• [Отрывок]:
==========

С другой стороны, у этой книги масса достоинств. История пары близнецов в декорациях христианской миссии в Эфиопии, с целой плеядой странных и необычных персонажей. Здесь нашлось место и революции, и политическим проблемам отдельно взятой страны. Страсти, любви и первой влюбленности – тоже полно. Вообще, это можно назвать антологией всей жизни. То, как небольшая мелочь может поменять не только твою судьбу, но и судьбу всего твоего окружения.
Мне кажется, сложно сказать, о чем эта книга вообще. Она пытается достучаться до чувств людей, но, на мой взгляд, делает это излишне старательно. Слишком уж много тех самых «драматических» моментов, каких-то ненужных сцен, чья единственная функция в этой книге – потыкать палочкой в читателя. Мол, читатель, смотри, как этому человеку плохо. Видишь, давай, проявляй чувства.
И что интересно, в этих местах у меня не было каких-то чувств к героям, как будто я чувствовал какую-то фальшь. Зато в тех местах, где я её не чувствовал, в каких-то обычных описаниях, я действительно сопереживал героям. Может это конечно, что-то вроде бунтарства и нежелания следовать хитрому плану автора. Но, в целом, я несколько удивлен тем обилием положительных оценок у этой книги. Да, она неплоха, и даже выше среднего. Но вот мне как-то не показалась гениальной.

==========

• [Задания]:
[A] Где, согласно отрывку, разворачивается история близнецов?
[B] Продолжите отрывок о книге, начав сразу после его последнего предложения.

• [Данные]:
==========

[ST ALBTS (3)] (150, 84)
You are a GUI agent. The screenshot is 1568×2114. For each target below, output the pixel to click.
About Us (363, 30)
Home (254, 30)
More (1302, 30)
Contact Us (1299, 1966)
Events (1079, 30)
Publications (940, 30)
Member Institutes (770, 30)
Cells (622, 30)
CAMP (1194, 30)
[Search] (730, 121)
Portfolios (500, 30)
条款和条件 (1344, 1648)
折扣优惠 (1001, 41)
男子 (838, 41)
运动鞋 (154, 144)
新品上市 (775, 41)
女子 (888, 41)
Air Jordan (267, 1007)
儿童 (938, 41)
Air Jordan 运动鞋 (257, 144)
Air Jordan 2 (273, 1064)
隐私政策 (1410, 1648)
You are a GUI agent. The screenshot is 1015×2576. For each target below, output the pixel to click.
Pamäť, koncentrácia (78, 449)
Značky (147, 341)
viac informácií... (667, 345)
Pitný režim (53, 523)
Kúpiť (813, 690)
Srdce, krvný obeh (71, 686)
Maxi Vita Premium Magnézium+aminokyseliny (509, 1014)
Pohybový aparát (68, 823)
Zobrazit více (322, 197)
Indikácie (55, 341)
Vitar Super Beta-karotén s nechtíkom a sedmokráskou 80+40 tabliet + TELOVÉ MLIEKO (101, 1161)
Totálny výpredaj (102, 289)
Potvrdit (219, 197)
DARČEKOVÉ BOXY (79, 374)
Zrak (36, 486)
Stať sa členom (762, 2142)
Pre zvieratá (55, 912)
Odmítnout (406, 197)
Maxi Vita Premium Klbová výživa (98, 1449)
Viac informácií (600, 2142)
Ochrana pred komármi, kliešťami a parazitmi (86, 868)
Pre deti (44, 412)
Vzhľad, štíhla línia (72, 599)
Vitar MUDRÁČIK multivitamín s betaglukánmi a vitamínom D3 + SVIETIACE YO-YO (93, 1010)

==========

• [Ответы]:
[A] В христианской миссии в Эфиопии.

[B]
А почему я должен обязательно бороться с трудностями? – Потому что, Мэрион, ты – инструмент Господа. Не оставляй инструмент в футляре! Играй! Да откроются тебе все тонкости игры! Не бренчи «Три слепые мышки», если способен исполнить «Глорию». Как несправедливо со стороны матушки было упоминать об этом грандиозном хорале, заставлявшем меня, как и прочих смертных, сознавать свое ничтожество и в немом изумлении взирать на небо! Ведь она понимала мой сформировавшийся характер. – Но, матушка, я и мечтать не могу о том, чтобы исполнить «Глорию» Баха, – пролепетал я чуть слышно. Я не умел играть ни на струнных, ни на духовых. Я не знал нот. – Нет, Мэрион, – она погладила меня по щеке своими шершавыми пальцами, – речь идет не о «Глории» Баха, а о твоей собственной «Глории», которая всегда с тобой. Это самый большой грех – не раскрыть то, чем одарил тебя Господь.
Ключ к счастью – признать, что туфли твои, осознать, кто ты есть, как ты выглядишь, кто твои близкие, какие у тебя есть таланты и каких нет. Если ты только и будешь твердить, что туфли не твои, ты до смерти не обретешь себя и умрешь в горьком сознании, что подавал какие-то надежды, но не оправдал их. Не только наши поступки, но и то, чего мы не сделали, становится нашей судьбой.